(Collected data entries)
--

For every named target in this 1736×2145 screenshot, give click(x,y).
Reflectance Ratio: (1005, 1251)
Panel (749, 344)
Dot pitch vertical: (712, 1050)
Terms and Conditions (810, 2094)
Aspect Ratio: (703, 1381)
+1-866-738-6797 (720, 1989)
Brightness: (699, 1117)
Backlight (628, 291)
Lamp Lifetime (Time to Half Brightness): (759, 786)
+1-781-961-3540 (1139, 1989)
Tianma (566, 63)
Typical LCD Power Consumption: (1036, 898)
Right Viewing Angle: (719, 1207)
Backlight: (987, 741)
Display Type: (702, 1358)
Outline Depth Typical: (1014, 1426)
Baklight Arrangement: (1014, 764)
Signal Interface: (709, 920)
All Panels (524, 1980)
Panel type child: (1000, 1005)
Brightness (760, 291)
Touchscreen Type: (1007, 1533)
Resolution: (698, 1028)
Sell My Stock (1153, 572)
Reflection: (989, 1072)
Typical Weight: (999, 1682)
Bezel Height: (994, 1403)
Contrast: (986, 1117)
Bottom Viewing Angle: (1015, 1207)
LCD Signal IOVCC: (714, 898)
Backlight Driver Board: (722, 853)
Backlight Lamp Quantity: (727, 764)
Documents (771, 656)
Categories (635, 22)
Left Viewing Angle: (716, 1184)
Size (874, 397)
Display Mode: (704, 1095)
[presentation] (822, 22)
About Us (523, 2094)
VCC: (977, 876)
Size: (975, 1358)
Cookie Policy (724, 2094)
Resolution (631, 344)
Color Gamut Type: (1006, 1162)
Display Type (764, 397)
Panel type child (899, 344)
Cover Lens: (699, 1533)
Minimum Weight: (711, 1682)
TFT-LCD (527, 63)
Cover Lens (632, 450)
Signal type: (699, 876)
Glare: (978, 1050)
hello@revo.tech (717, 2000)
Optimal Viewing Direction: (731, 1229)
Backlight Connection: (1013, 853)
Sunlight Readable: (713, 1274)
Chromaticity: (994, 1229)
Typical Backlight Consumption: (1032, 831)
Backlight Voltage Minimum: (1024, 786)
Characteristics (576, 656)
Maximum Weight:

--

● Exercise:
Each line of the records above should be copied exactly.

● Response below:
For every named target in this 1736×2145 screenshot, give click(x,y).
Reflectance Ratio: (1005, 1251)
Panel (749, 344)
Dot pitch vertical: (712, 1050)
Terms and Conditions (810, 2094)
Aspect Ratio: (703, 1381)
+1-866-738-6797 (720, 1989)
Brightness: (699, 1117)
Backlight (628, 291)
Lamp Lifetime (Time to Half Brightness): (759, 786)
+1-781-961-3540 (1139, 1989)
Tianma (566, 63)
Typical LCD Power Consumption: (1036, 898)
Right Viewing Angle: (719, 1207)
Backlight: (987, 741)
Display Type: (702, 1358)
Outline Depth Typical: (1014, 1426)
Baklight Arrangement: (1014, 764)
Signal Interface: (709, 920)
All Panels (524, 1980)
Panel type child: (1000, 1005)
Brightness (760, 291)
Touchscreen Type: (1007, 1533)
Resolution: (698, 1028)
Sell My Stock (1153, 572)
Reflection: (989, 1072)
Typical Weight: (999, 1682)
Bezel Height: (994, 1403)
Contrast: (986, 1117)
Bottom Viewing Angle: (1015, 1207)
LCD Signal IOVCC: (714, 898)
Backlight Driver Board: (722, 853)
Backlight Lamp Quantity: (727, 764)
Documents (771, 656)
Categories (635, 22)
Left Viewing Angle: (716, 1184)
Size (874, 397)
Display Mode: (704, 1095)
[presentation] (822, 22)
About Us (523, 2094)
VCC: (977, 876)
Size: (975, 1358)
Cookie Policy (724, 2094)
Resolution (631, 344)
Color Gamut Type: (1006, 1162)
Display Type (764, 397)
Panel type child (899, 344)
Cover Lens: (699, 1533)
Minimum Weight: (711, 1682)
TFT-LCD (527, 63)
Cover Lens (632, 450)
Signal type: (699, 876)
Glare: (978, 1050)
hello@revo.tech (717, 2000)
Optimal Viewing Direction: (731, 1229)
Backlight Connection: (1013, 853)
Sunlight Readable: (713, 1274)
Chromaticity: (994, 1229)
Typical Backlight Consumption: (1032, 831)
Backlight Voltage Minimum: (1024, 786)
Characteristics (576, 656)
Maximum Weight:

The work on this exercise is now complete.